Otra vuelta de cabestrante sacó más de su mitad fuera del agua. Entonces comenzó la verdadera lucha para el tigre del mar, que estaba empeñado en no morir.
Daba tales tirones a la cadena, que escoraba el yate.
Luego, agotado, se detenía un momento para recomenzar enseguida sus desesperadas contorsiones. Algunos hombres habían preparado los arpones para subirlo a cubierta. Otros habían empuñado los sables.
Durante cinco minutos, Yáñez dejó que el monstruo boquease, y luego hizo una señal a los hombres que estaban en el cabestrante, gritando al mismo tiempo.
—¡Fuera todos! ¡Poneos a salvo en los flechastes!
Con unos pocos tirones subieron al escualo hasta la altura de la cubierta y allí recibió el primer sablazo, dado por Mati. Inmediatamente entraron en función los arpones ayudados por un garfio suspendido del extremo de la verga.
Todos tiraban rabiosamente y gritaban, mientras los demás, incluidos el sultán, los ministros y Yáñez, se ponían a salvo en los flechastes, trepando hasta las cofas para no perderse nada de la terrible caza.
Con un último tirón, el gigantesco habitante de las aguas que medía casi siete metros, fue izado a bordo y dejado caer en cubierta.
—¡Sálvese quién pueda! —gritaban los marineros, agarrándose a las jarcias y obenques.
El escualo permaneció inmóvil un momento, como si estuviese asombrado de no encontrarse ya en su natural elemento.

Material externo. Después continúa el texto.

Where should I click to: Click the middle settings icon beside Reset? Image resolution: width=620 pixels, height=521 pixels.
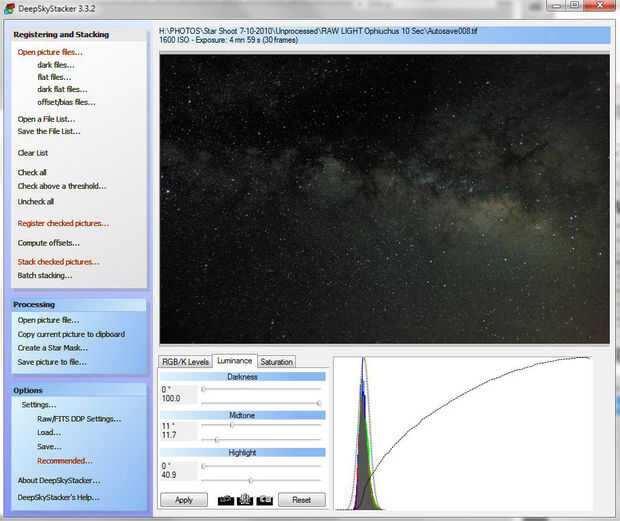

Luego dio un salto hacia el castillo de proa donde le esperaban algunos hombres armados de carabinas.
Se levantó sobre las aletas pectorales, emitiendo un ronco murmullo, parecido a un sonido oído en lontananza, y se lanzó después, alocado, contra las amuras, intentando romperlas. Su formidable cola daba furiosos azotes, con golpes que parecían disparos de fusil.

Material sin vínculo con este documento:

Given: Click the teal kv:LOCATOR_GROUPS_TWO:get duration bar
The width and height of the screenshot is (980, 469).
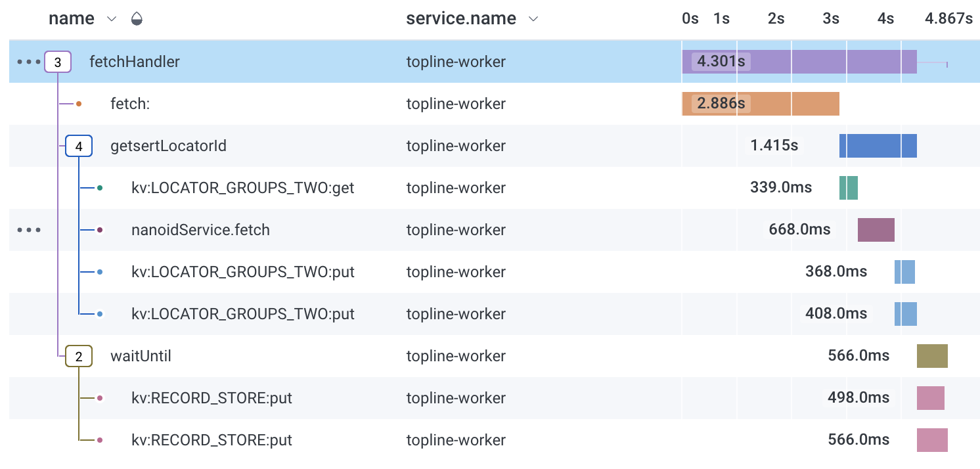Looking at the screenshot, I should tap(849, 188).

Una descarga de carabina le acertó, deteniéndole de repente. Pero no estaba muerto todavía, porque esos monstruos poseen una vitalidad increíble. Permaneció quieto un instante, esforzándose en romper por última vez la cadena. Luego, se derrumbó sobre la toldilla.

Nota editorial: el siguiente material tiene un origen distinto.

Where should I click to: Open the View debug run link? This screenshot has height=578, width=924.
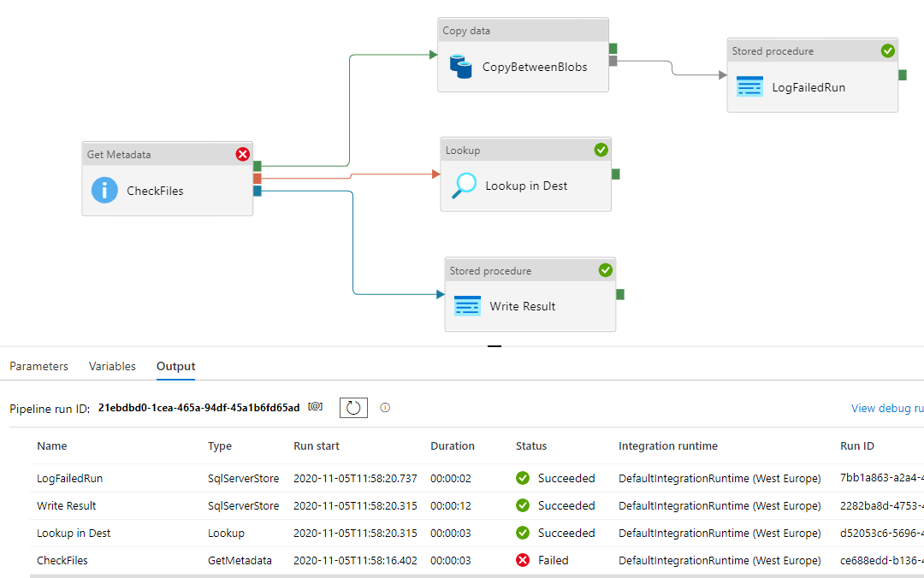coord(886,409)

—¡Ya es nuestro! ¡Ya es nuestro! —gritaron los marineros, corriendo con los parangs y las carabinas.
Por fin había sido apresado y muerto el pobre tiburón.
Lo empujaron contra una amura para que no estorbase la maniobra, y el yate reanudó su velocísimo andar hacia el septentrión, mientras el sultán miraba con viva curiosidad al monstruo, frotándose alegremente las manos y murmurando:
—Mis queridos súbditos amarillos estarán contentos de mí. He aquí un regalo verdaderamente principesco que les compensará largamente de la piedra preciosa con que me han obsequiado.
—¡Le creía más tonto! —murmuró Yáñez, que le había oído—. ¡Hay que estar precavido con la sangre malaya!